- [Supplied material]:
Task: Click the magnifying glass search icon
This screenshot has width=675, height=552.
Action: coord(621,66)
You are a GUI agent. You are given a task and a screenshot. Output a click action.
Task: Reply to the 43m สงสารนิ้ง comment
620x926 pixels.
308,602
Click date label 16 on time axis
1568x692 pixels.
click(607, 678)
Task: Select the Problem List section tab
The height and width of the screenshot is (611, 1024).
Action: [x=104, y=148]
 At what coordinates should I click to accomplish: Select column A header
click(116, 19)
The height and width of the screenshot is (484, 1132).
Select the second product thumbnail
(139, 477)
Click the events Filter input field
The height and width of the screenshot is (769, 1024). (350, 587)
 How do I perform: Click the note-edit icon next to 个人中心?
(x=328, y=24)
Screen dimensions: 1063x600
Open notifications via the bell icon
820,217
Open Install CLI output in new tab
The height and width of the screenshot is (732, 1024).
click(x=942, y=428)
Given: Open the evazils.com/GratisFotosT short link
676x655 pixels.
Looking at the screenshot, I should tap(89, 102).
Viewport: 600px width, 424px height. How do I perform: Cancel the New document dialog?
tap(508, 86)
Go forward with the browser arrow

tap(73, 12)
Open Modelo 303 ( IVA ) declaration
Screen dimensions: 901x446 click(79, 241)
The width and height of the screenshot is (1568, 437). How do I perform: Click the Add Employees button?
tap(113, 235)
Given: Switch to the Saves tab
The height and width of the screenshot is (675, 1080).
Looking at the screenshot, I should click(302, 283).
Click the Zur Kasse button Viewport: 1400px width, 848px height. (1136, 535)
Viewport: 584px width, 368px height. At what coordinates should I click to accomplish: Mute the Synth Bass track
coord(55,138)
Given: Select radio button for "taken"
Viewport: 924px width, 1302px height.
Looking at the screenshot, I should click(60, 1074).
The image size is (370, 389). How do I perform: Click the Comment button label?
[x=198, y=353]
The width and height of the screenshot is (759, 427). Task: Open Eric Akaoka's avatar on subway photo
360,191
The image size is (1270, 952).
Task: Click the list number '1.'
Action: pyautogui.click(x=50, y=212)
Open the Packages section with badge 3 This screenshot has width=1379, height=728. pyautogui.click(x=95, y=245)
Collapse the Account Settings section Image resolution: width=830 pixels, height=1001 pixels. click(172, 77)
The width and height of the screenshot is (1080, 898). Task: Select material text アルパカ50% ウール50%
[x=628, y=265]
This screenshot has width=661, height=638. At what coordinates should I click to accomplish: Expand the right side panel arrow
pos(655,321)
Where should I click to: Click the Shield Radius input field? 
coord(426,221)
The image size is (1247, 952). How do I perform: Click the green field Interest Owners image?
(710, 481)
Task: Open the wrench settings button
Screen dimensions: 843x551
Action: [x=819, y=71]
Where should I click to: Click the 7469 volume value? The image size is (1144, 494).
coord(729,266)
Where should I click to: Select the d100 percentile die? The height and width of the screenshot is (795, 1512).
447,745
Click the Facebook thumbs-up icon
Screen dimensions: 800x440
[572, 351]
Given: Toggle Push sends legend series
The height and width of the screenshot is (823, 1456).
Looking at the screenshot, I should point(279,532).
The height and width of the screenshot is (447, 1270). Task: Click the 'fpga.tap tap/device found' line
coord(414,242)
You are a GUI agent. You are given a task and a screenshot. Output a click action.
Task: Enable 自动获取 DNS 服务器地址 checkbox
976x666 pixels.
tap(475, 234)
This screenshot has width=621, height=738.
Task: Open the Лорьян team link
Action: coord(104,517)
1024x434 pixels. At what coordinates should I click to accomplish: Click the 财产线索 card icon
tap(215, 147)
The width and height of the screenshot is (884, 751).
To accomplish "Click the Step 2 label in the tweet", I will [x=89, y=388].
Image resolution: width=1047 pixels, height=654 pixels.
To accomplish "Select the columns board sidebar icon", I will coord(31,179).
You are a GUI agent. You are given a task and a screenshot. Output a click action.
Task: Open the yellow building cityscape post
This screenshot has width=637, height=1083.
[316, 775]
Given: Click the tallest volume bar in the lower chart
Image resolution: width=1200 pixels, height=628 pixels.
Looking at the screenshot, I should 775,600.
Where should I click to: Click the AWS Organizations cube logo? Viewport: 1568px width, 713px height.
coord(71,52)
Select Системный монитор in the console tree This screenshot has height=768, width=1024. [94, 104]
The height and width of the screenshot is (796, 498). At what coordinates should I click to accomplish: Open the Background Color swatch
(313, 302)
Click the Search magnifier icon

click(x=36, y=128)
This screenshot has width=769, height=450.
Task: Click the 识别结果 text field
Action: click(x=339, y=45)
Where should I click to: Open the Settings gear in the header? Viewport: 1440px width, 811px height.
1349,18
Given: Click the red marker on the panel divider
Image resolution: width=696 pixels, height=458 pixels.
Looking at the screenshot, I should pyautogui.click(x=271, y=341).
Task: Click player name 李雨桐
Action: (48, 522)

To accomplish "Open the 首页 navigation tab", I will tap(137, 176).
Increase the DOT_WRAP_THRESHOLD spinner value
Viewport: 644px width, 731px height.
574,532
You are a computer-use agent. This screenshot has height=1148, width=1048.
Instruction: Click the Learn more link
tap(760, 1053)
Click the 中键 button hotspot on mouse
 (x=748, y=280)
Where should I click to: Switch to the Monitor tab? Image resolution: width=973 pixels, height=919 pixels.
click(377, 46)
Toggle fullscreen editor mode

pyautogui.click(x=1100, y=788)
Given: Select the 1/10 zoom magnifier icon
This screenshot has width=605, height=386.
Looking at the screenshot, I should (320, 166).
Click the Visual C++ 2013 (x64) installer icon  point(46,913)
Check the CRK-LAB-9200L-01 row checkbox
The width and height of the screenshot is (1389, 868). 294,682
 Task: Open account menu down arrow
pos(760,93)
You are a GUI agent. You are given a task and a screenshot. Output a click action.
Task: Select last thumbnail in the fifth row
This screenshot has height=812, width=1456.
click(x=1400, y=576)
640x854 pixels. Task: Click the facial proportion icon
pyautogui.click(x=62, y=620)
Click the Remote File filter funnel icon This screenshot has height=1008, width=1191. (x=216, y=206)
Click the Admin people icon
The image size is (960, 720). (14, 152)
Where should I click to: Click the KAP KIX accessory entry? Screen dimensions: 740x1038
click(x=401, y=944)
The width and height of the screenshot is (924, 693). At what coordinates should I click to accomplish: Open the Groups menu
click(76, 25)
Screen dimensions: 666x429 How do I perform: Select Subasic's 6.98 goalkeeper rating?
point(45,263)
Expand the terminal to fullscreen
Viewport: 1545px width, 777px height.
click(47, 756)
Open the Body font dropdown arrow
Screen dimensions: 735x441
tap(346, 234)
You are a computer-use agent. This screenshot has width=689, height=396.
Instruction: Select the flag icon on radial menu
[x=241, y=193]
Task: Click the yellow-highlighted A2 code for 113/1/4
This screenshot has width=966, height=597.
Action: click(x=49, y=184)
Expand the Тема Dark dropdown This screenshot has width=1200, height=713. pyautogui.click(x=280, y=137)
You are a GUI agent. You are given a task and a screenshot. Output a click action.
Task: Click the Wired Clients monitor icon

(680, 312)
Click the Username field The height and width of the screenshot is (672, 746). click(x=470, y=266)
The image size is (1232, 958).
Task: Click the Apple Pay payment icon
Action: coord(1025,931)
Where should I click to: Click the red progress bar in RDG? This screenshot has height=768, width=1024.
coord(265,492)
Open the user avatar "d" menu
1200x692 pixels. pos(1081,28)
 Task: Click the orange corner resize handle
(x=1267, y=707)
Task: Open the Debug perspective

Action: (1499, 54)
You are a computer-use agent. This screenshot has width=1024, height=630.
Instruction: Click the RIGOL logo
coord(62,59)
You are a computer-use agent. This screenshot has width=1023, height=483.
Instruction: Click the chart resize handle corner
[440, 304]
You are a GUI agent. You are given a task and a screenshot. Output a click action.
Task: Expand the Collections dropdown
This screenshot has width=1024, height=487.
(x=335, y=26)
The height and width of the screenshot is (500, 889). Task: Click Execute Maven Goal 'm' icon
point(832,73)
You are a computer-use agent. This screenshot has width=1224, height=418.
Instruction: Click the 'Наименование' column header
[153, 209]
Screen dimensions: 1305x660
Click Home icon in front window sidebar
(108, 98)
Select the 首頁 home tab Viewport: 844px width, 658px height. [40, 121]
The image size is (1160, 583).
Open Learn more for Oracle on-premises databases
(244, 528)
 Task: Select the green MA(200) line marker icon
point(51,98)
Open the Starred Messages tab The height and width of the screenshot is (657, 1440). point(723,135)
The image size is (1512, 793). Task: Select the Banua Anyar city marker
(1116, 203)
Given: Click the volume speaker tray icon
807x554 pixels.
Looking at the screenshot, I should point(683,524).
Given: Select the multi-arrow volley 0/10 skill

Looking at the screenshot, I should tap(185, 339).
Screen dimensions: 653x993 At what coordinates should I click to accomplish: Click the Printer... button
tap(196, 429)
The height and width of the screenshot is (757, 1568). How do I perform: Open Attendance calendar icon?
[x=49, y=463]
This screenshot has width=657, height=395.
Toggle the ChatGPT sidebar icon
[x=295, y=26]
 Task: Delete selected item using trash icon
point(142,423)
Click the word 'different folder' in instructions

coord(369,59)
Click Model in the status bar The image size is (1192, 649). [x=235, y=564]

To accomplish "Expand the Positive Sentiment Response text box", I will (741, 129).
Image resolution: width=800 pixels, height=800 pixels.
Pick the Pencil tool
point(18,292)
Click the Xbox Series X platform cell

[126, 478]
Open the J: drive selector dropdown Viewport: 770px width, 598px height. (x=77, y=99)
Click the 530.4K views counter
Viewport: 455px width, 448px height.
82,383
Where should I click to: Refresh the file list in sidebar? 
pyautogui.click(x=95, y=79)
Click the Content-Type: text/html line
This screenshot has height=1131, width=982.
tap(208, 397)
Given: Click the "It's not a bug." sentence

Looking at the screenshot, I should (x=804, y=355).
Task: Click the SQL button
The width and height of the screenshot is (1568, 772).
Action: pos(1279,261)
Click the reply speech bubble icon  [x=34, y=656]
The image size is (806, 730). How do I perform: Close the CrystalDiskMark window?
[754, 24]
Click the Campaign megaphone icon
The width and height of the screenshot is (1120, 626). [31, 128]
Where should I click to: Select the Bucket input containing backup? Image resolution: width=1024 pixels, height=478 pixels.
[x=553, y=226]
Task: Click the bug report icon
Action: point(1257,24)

- [What the task requires]: The answer must be every line of the records above that holds the word "computer".

- [Solution to the exercise]:
You are a computer-use agent. This screenshot has height=1148, width=1048.
You are a computer-use agent. This screenshot has width=689, height=396.
You are a computer-use agent. This screenshot has width=1024, height=630.
You are a computer-use agent. This screenshot has width=1023, height=483.
You are a computer-use agent. This screenshot has width=1224, height=418.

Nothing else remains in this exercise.